Save for a few specimens that seem to have grown on substrates that no longer exist, the material as a whole suggests colonization following the death and decomposition of the sponges. The living sponges we examined did not bear any attached, clinging or otherwise trapped foraminifera, in contrast to previous reports to the contrary (Lutze and Thiel 1989; Klitgaard 1995) of deep-sea living sponges bearing many species of attached foraminifera. Postmortem colonization is suggested also by the fact that foraminifera are more abundant on meshwork that is stained by oxides. Staining by oxides takes place in open water and implies that the dead sponge fragments stood for a while above the sediment; the foraminifera probably colonized them during that time, the suspension feeders almost certainly did.
There is a definite resemblance with the deep-sea encrusting, mostly arenaceous assemblages mentioned above (Jonasson and Schröder-Adams1996; Resig and Glenn 1997; Gooday and Haynes 1983) and also with the faunas observed by Dugolinsky et al. (1977) and Mullineaux (1987) on manganese nodules, which include Cibicides, Placopsilina, Crithionina, Tolypammina, Telammina, and Thurammina, as well as many simple tubular forms such as Saccorhiza and Rhabdammina (Table 5). The faunal composition may vary from paper to paper depending on the kind of stress exerted locally, for example changing temperatures and low pH around hydrothermal vents, and low dissolved oxygen in the case of phosphatic hardgrounds. In environments where physical and chemical stress is high, diversities are less and calcareous taxa are few or absent - perhaps suggesting dissolution occurred. In all cases, the substrate is always hard and stable and free of clastic sedimentation. Assemblages closest to our own and, to a certain extent, to Jurassic sponge fragments, are found at sites where stress is least. The most abundant species in our material, Placopsilina spongiphila, grows on sponge fragments (hard substrate) that most probably stood above the sediment and often have been stained or even encrusted with oxides. There is no particular chemical stress. Species otherwise known as free are observed as attached (example: K. bradyi, G. subglabrata, Reophax sp., etc.) though this is often achieved by engulfing part of the meshwork.
Hughes and Gooday (2004) reported on foraminifer assemblages living on dead xenophyophores in the deep North Atlantic.
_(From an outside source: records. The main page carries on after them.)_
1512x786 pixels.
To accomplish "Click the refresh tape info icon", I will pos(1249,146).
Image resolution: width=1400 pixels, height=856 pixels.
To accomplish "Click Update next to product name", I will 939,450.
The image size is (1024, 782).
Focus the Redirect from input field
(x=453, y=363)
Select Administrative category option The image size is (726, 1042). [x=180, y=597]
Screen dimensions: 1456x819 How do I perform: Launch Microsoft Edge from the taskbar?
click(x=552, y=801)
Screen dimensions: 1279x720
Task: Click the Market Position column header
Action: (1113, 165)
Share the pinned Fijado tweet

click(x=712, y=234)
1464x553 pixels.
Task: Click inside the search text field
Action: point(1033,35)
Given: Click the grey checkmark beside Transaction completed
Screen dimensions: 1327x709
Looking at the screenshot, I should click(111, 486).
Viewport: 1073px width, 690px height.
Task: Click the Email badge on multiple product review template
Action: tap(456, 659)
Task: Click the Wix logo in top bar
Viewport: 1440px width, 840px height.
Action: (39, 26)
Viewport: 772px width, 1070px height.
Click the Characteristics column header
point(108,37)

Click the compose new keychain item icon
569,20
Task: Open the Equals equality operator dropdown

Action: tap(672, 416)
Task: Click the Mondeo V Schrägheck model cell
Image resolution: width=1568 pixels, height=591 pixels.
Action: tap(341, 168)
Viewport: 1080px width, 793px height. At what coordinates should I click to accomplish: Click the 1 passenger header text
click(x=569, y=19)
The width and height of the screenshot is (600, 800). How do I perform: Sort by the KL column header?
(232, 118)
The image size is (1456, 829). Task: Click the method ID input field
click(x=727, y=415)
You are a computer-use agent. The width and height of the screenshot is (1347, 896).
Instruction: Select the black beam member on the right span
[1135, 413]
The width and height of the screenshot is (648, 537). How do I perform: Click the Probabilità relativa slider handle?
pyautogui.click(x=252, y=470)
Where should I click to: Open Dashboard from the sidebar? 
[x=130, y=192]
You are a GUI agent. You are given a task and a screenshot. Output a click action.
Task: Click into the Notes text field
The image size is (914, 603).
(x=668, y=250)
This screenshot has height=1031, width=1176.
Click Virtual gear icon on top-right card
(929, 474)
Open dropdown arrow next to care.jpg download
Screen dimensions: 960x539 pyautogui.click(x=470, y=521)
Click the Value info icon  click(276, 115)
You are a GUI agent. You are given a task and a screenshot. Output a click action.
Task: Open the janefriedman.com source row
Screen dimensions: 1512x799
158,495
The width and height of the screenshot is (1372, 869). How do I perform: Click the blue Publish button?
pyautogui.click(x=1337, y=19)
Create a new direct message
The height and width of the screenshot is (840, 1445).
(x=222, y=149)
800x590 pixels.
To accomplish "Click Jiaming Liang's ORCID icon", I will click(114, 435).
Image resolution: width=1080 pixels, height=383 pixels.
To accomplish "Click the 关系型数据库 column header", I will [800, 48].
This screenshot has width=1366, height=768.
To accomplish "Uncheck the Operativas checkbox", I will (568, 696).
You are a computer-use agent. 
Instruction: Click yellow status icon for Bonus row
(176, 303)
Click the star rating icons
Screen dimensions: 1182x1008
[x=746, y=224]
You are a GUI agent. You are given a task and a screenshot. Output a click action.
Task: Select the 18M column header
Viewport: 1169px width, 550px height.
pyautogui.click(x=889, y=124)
As a habitat, this can be compared with dead sponge fragments: a meshwork lying above the sediment/water interface. However, the rods of the xenophyophore meshwork are actually tubes that contain a characteristic assemblage of Allogromiids and Chilostomella, which we do not see in sponges. In addition, the authors report an attached fauna and a fauna from the mud trapped between the branches. The attached fauna is quite different from ours, in part because of the presence of Cibicides wuellerstorfi, a typical deep-sea species absent on the British Columbia shelf. Also, Hughes and Gooday (2004) do not mention trapped or impaled foraminifera. As to the assemblage from the trapped mud, it consists, like our own "loose" fauna, of the same species as found in the surrounding sediment. In addition to suggesting that xenophyophores can provide habitat for suspension feeders and deposit feeders, they propose that they serve as refuge from predators. The presence of some species inside the sponge meshwork, in particular Ramulina siphonifera, which occurs nowhere else, might be explained in the same way.
King et al. (1998) found evidence that fine pore space within deep-sea laminated diatom mats was limiting the size of the endobenthic population and favouring small taxa. The assemblage they report is the equivalent to our loose fauna. With sponge fragments, mesh size is not a limitation, at least for some taxa, as they will grow to the point of engulfing the mesh rods.